## Your assignment
Filter the lines below, keeping each one that holds "agent".

───── Records for the task

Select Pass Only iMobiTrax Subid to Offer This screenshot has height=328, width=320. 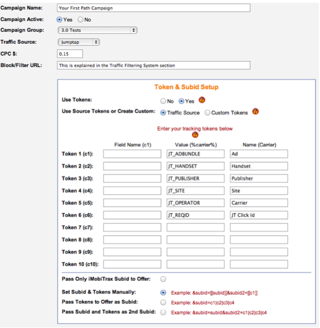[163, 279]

──────────
───── Records for the task

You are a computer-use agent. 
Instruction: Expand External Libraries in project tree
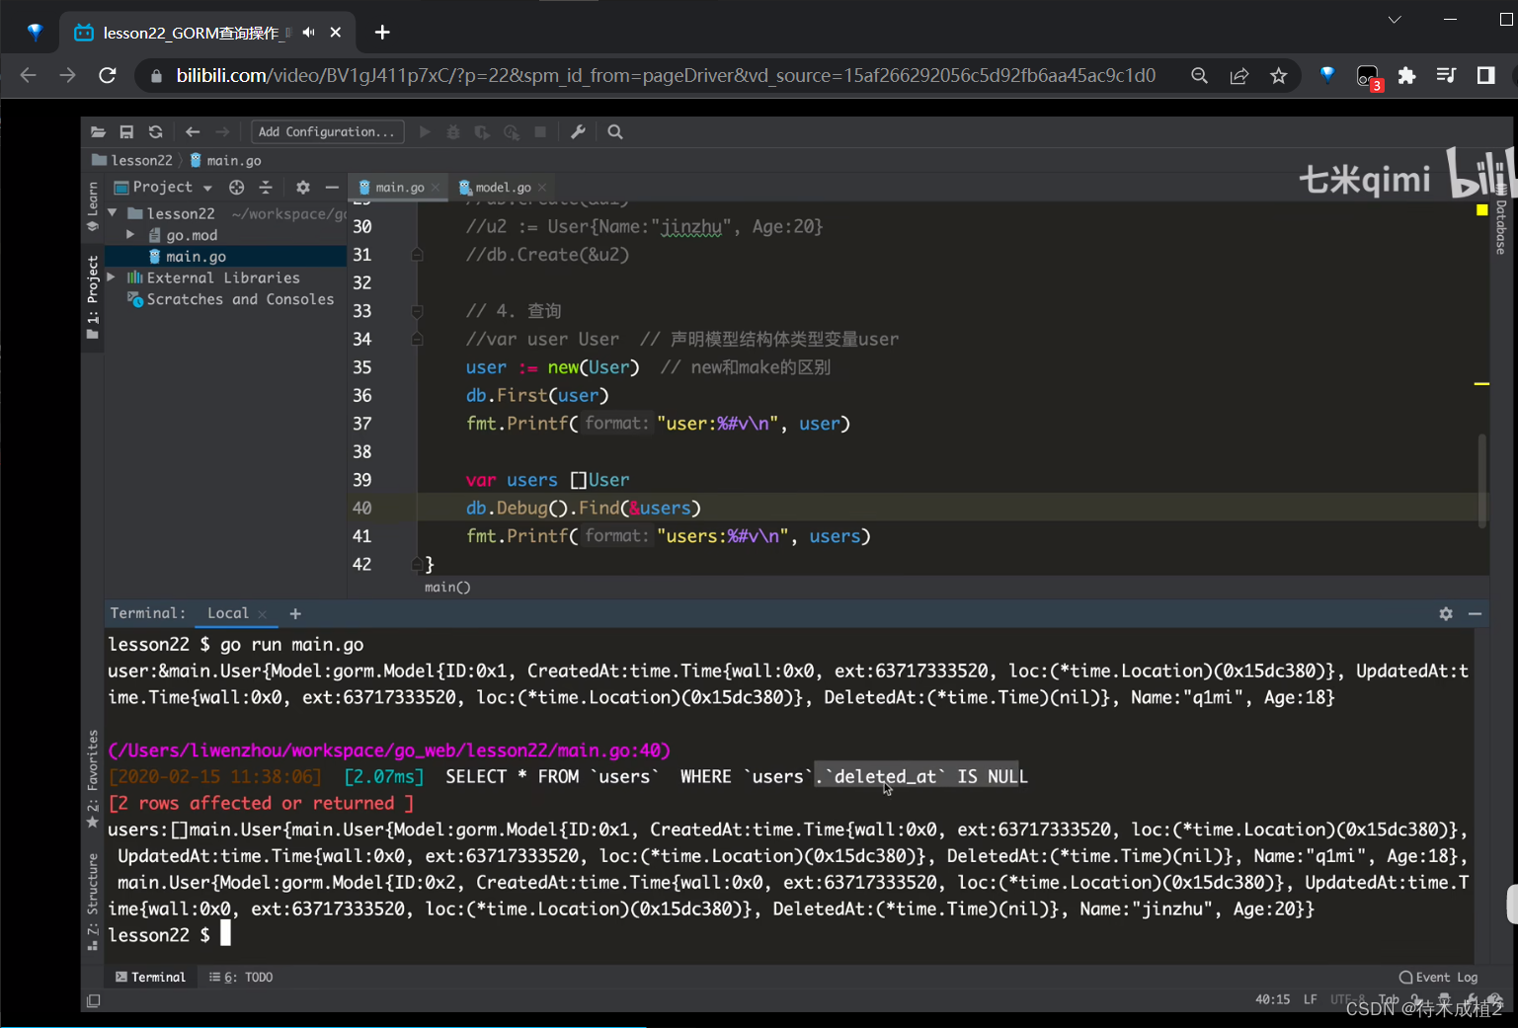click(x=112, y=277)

──────────
───── Records for the task

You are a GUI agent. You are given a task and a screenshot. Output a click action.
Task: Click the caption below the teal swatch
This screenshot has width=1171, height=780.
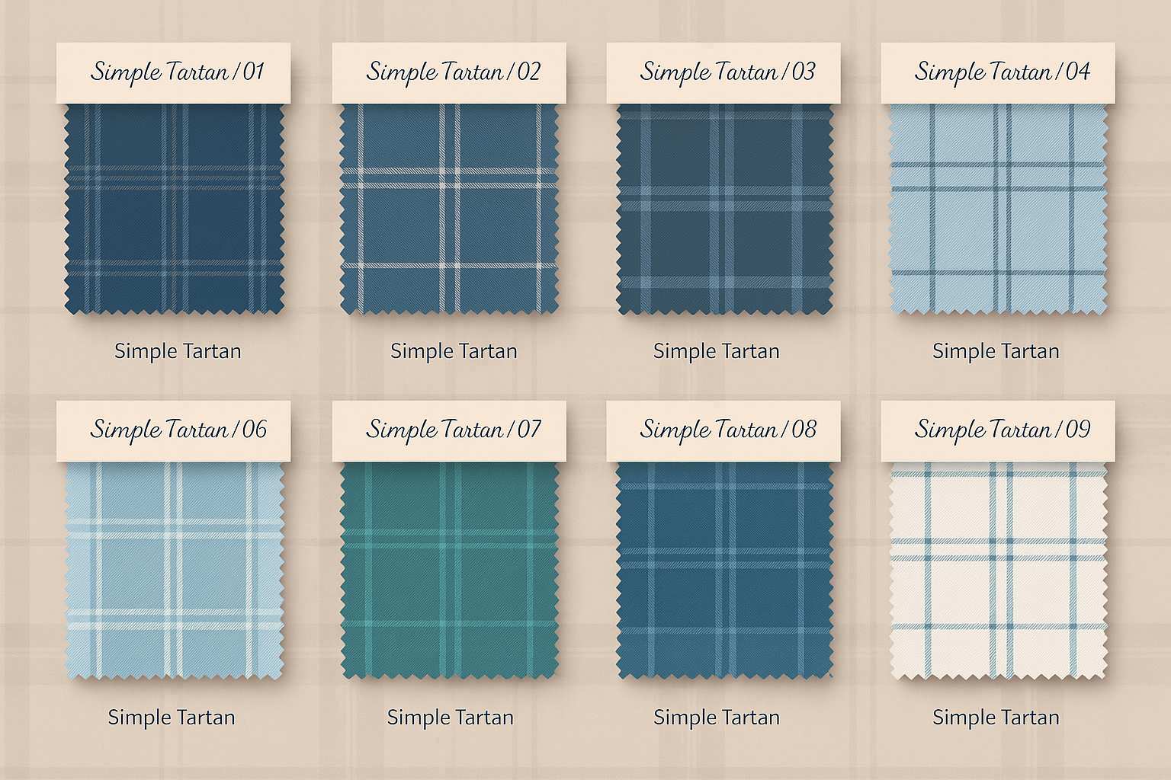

──────────

## Reply
You are a computer-use agent. 
You are a GUI agent. You are given a task and a screenshot. Output a click action.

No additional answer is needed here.